Allerdings wird Pferdefleisch in diesen Ländern nicht einfach ignoriert sondern von den meisten Bewohnern entschieden abgelehnt. Es wird als „nicht essbar“ betrachtet d.h. tabuisiert. Dennoch wären viele Amerikaner bereit, Pferdefleisch zu essen, wenn es deutlich billiger als Rind- oder Schweinefleisch wäre. Die Aversionen ist auch auf eine „Rindfleisch-Lobby“ und anhaltende Proteste von Tierschützern zurückzuführen. In Texas gibt es notabene zwei grosse Pferdeschlachthöfe, die das Fleisch fast ausschliesslich ins Ausland liefern und einen Teil zu Hundefutter verarbeiten.

Die Aufrechterhaltung des Pferdefleischtabus heutzutage und auch in protestantischen Ländern lässt sich schlüssiger mit einem anderen soziologischen Ansatz erklären: Einige Tiere werden nicht gegessen, weil sie als Haustiere gelten und nicht als Nutztiere. Sie stehen damit den Menschen zu nahe, um als Nahrungsmittel in Frage zu kommen.

Ekel ist anerzogen

Der Mensch ist ein Allesfresser (Omnivore), kann also sowohl tierische als auch pflanzliche Nahrung verdauen. Dennoch wird in allen Kulturen eine Nahrungsauswahl getroffen, so dass unterschieden wird zwischen bevorzugten, weniger bevorzugten, zu meidenden und verbotenen Nahrungsmitteln. Nur die strikte Meidung unverdaulicher und giftiger Substanzen ist physiologisch begründbar.
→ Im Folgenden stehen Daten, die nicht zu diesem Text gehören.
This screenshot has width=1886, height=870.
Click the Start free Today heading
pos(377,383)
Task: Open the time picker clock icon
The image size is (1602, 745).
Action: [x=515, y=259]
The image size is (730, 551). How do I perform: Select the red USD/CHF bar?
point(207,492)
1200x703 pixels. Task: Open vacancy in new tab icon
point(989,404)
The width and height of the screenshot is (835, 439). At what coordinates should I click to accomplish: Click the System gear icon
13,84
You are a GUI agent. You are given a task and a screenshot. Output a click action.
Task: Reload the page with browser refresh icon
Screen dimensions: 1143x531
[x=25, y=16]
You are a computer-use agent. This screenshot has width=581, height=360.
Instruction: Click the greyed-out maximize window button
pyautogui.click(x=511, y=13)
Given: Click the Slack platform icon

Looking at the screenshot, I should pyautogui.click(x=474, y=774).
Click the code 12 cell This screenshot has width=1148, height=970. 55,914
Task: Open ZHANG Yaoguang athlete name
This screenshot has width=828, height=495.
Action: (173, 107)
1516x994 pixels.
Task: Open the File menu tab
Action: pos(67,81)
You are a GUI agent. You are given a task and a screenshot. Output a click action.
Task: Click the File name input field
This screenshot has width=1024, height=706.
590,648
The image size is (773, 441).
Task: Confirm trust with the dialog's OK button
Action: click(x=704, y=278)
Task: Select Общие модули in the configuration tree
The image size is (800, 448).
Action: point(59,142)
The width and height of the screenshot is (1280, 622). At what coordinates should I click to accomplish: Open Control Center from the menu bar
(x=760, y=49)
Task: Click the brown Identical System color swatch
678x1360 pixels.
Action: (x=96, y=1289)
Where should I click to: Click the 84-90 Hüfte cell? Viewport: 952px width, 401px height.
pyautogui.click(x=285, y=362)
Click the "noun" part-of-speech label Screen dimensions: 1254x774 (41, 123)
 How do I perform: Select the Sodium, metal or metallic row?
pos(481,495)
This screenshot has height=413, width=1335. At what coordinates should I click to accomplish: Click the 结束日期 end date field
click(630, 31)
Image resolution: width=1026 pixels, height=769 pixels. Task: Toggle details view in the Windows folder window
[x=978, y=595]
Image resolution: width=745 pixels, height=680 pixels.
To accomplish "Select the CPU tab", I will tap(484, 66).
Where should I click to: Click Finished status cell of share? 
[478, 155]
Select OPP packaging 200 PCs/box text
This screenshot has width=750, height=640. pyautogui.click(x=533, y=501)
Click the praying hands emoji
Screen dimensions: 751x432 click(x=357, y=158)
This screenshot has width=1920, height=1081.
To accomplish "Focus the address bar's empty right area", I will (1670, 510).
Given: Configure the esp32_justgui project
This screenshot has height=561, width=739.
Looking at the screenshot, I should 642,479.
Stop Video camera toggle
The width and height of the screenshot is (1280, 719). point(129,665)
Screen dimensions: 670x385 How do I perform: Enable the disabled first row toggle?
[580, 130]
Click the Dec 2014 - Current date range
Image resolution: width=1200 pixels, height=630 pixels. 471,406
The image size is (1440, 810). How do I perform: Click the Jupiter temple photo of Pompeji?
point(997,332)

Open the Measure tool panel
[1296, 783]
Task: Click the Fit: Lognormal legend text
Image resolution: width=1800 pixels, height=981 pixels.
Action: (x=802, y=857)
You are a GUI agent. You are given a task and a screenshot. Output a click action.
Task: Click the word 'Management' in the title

Alle anderen Tabus gelten als sozio-kulturell erworben und differieren in verschiedenen Kulturen, Nationen oder Gruppen.

Die menschliche Nahrungsauswahl wird im Unterschied zu der bei Tieren nicht durch den Instinkt gesteuert. Studien haben ergeben, dass Kleinkinder bis zum Alter von etwa zwei Jahren noch grundsätzlich bereit sind, alles in den Mund zu stecken und zu essen, also auch Steine, Käfer oder Kot. Ekelgefühle werden sozial erworben und auf Grund des Verhaltens der Umwelt erlernt, sind also nicht angeboren. Bei Tieren wurden noch nie wirkliche Ekelreaktionen beobachtet.


In Asien isst man auch Insekten, vor denen Europäer Ekel empfinden. Heuschrecken gibt es fritiert (Bild). Ob man Grillen grilliert, was vokabularisch naheliegend wäre, ist noch Gegenstand von Recherchen.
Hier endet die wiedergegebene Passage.